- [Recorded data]
######

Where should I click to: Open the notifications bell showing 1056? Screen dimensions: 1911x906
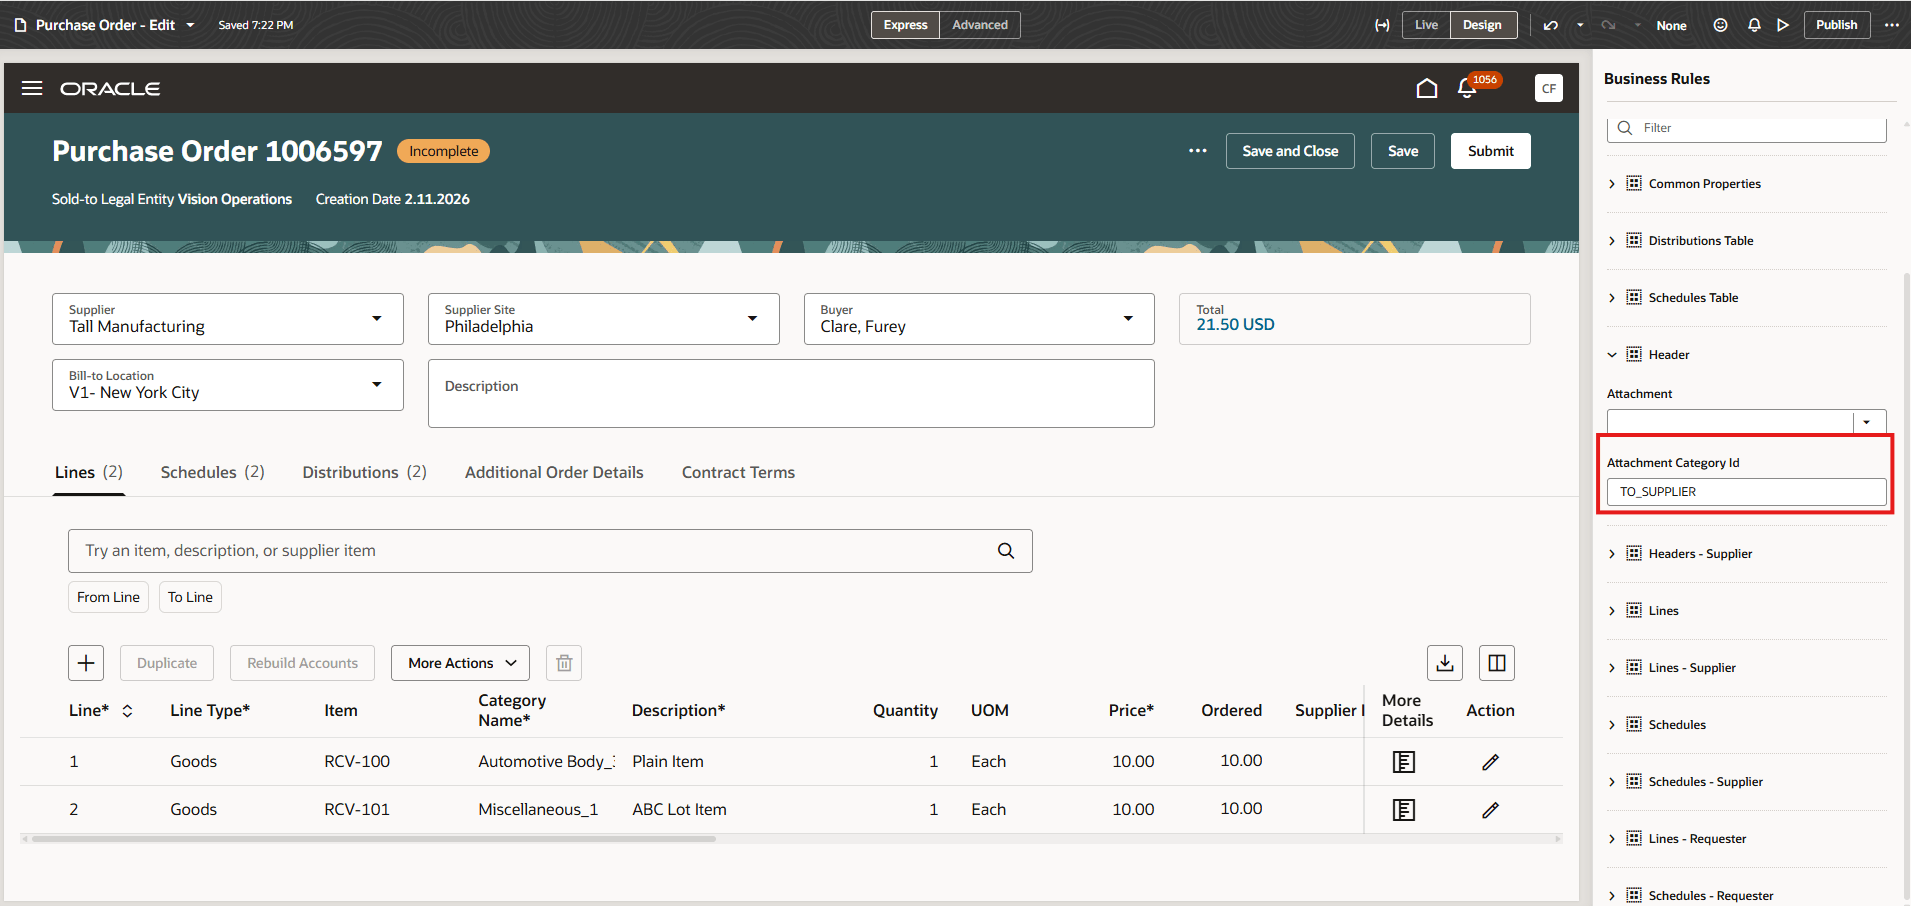[1465, 88]
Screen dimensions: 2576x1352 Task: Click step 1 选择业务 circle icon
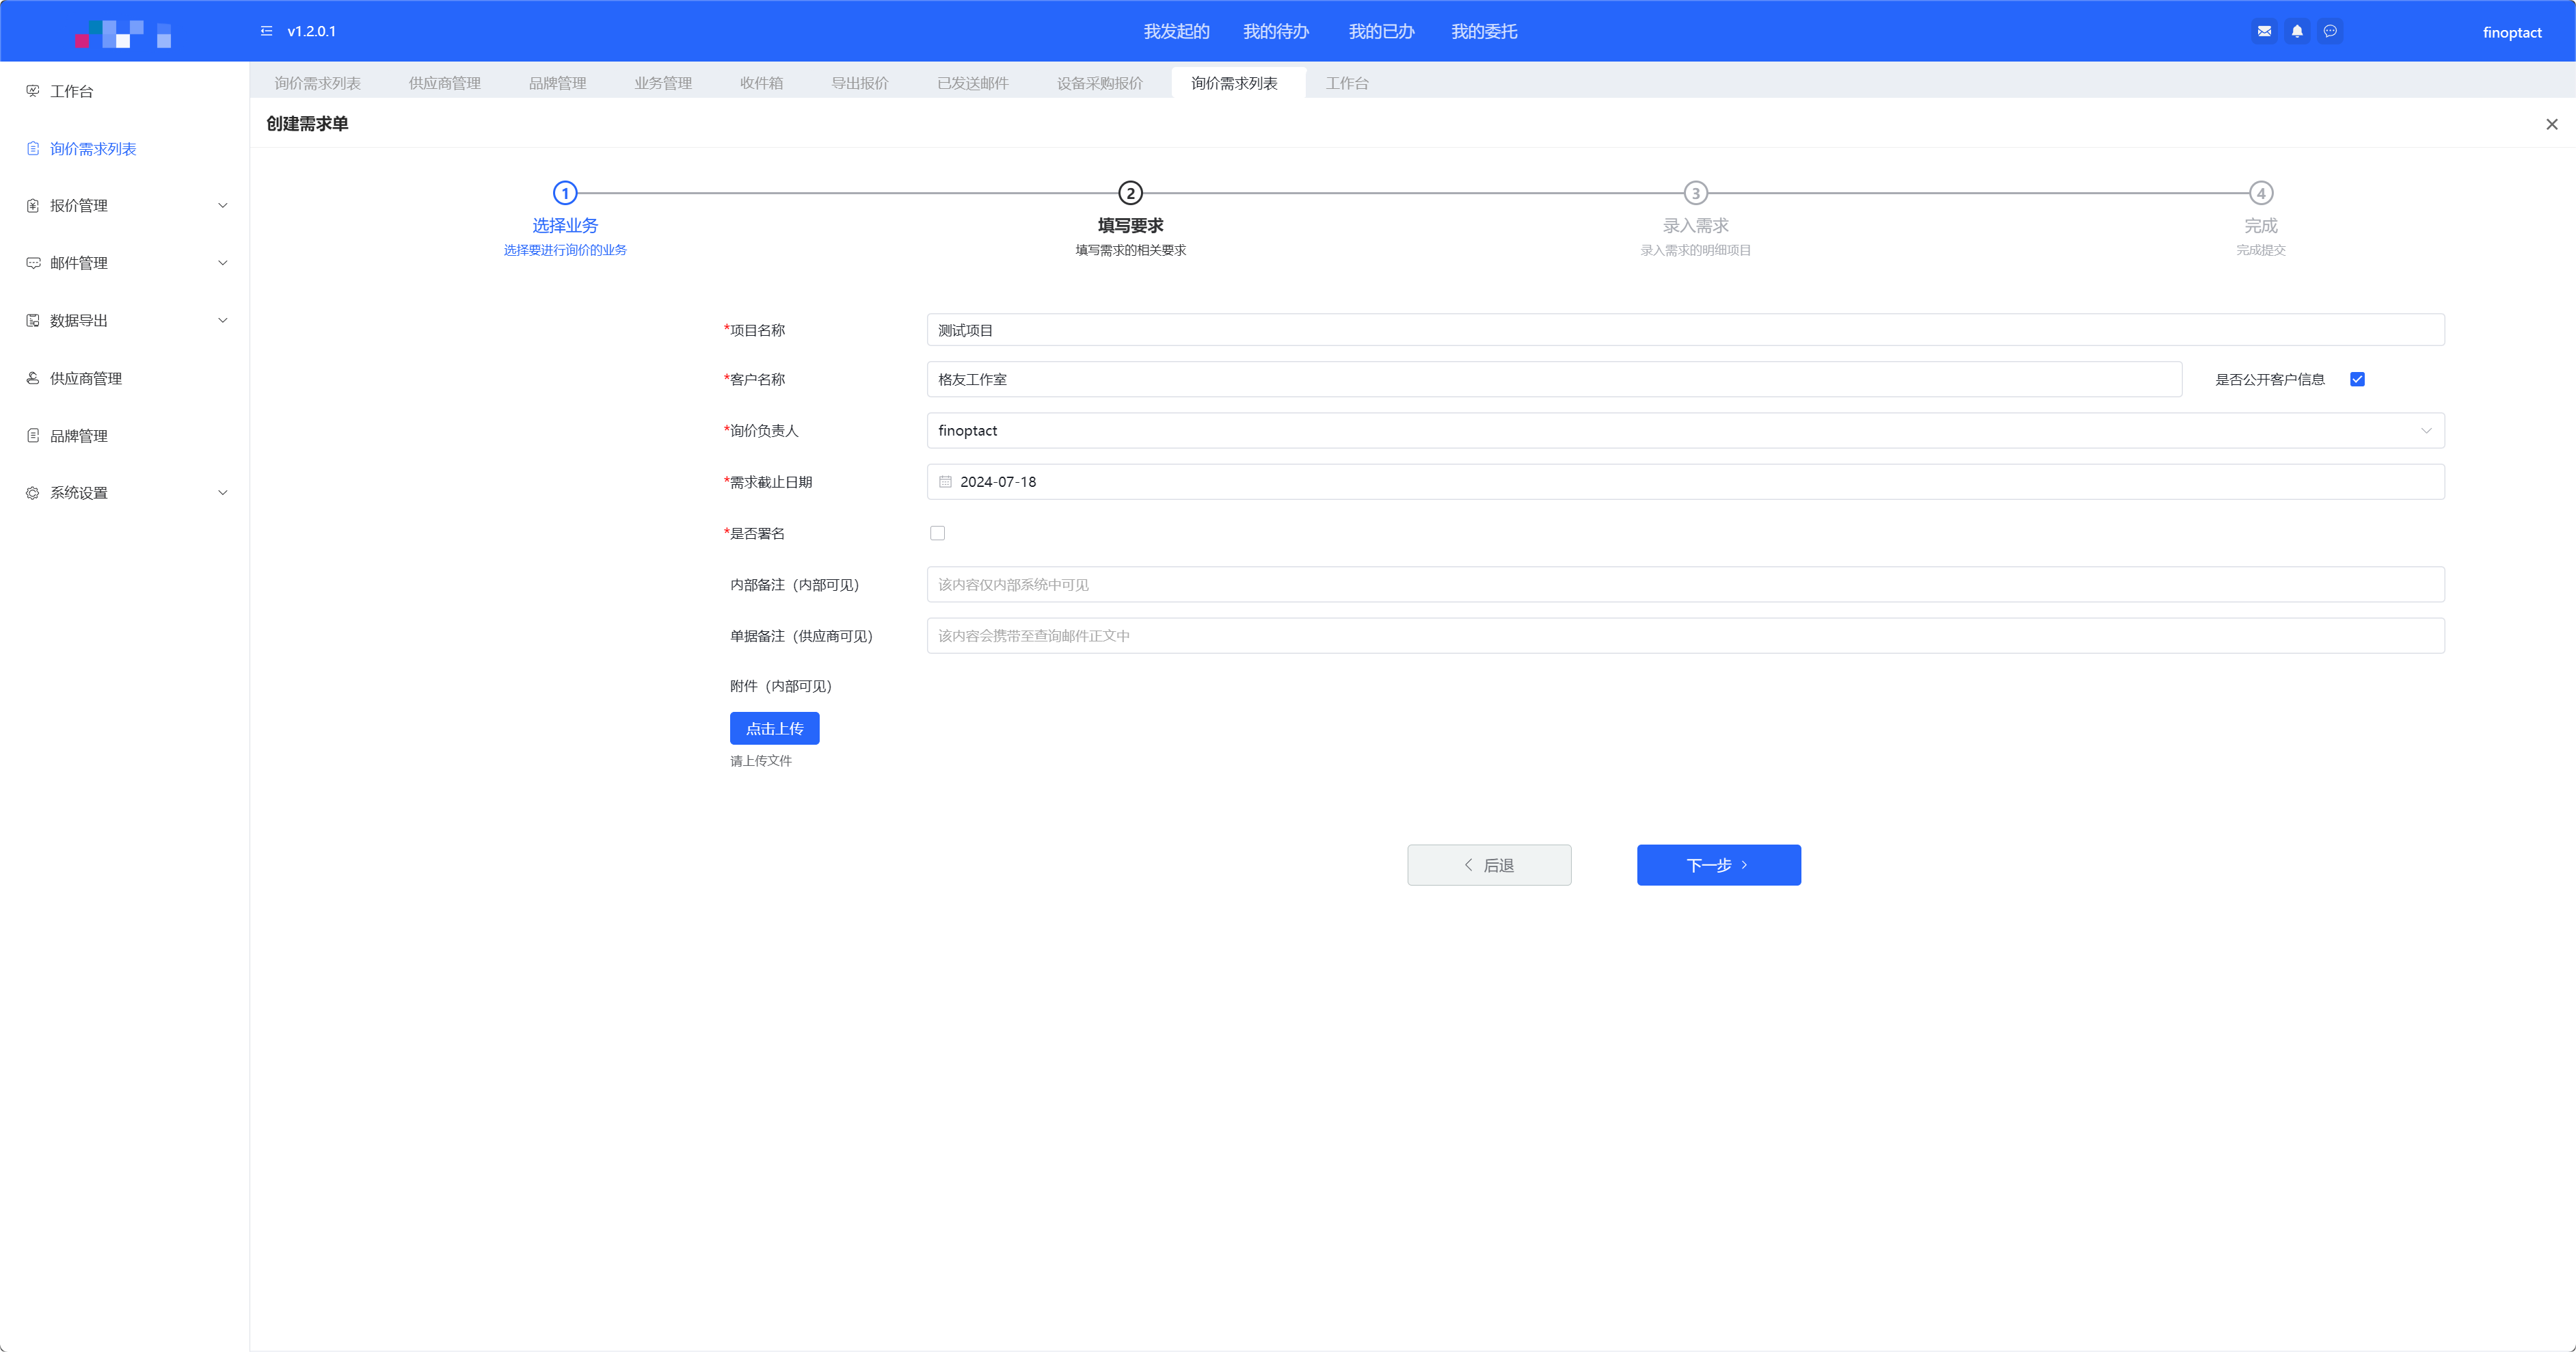tap(565, 193)
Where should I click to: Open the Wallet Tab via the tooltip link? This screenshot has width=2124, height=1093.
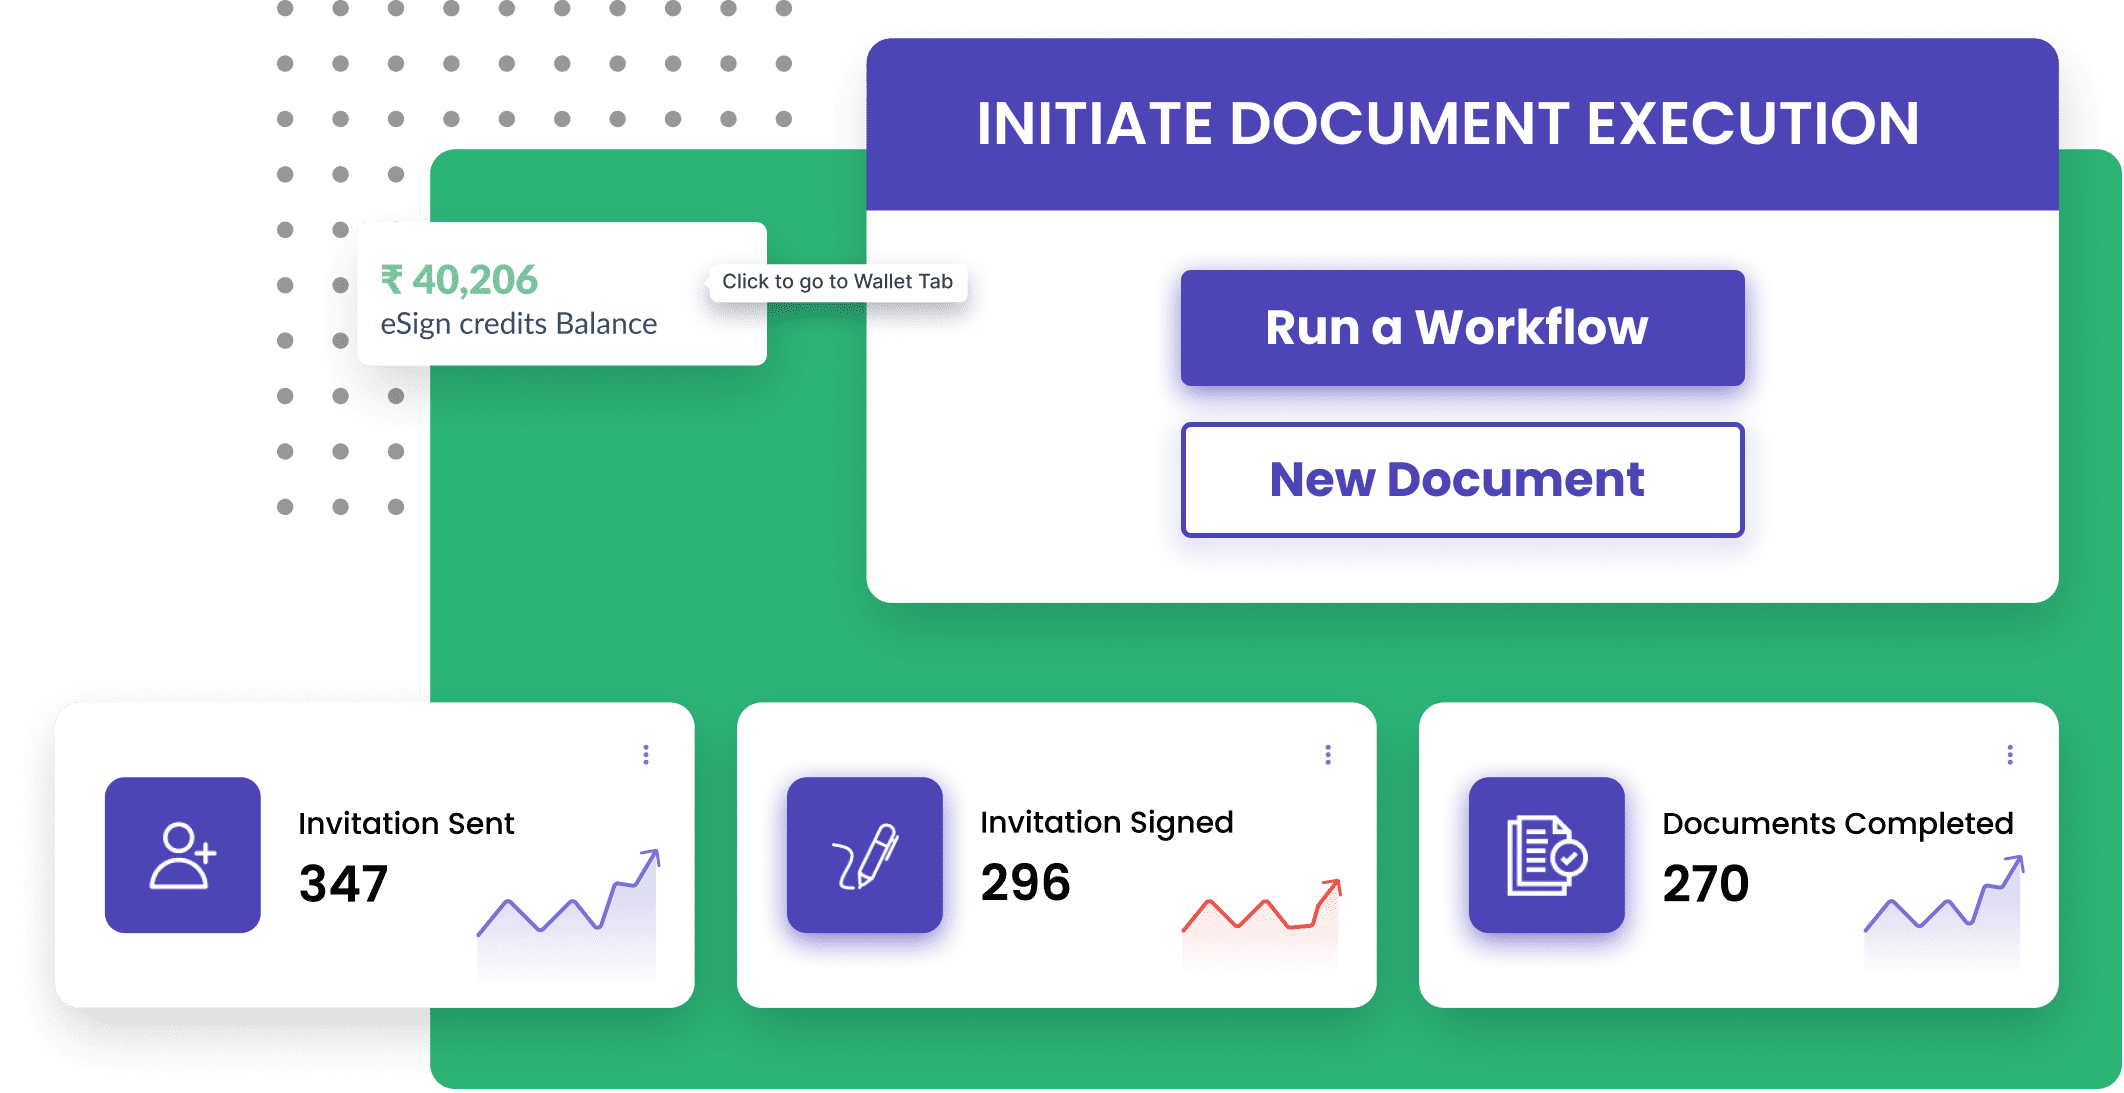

######

Apart from the pictures, all of the data must be duplicated exactly as shown above.

Where should I click to: Open the notifications bell showing 1056? Screen dimensions: 1911x906
[1465, 88]
Screen dimensions: 2576x1352 Task: Click step 1 选择业务 circle icon
tap(565, 193)
Where should I click to: Open the Wallet Tab via the tooltip link? This screenshot has width=2124, height=1093.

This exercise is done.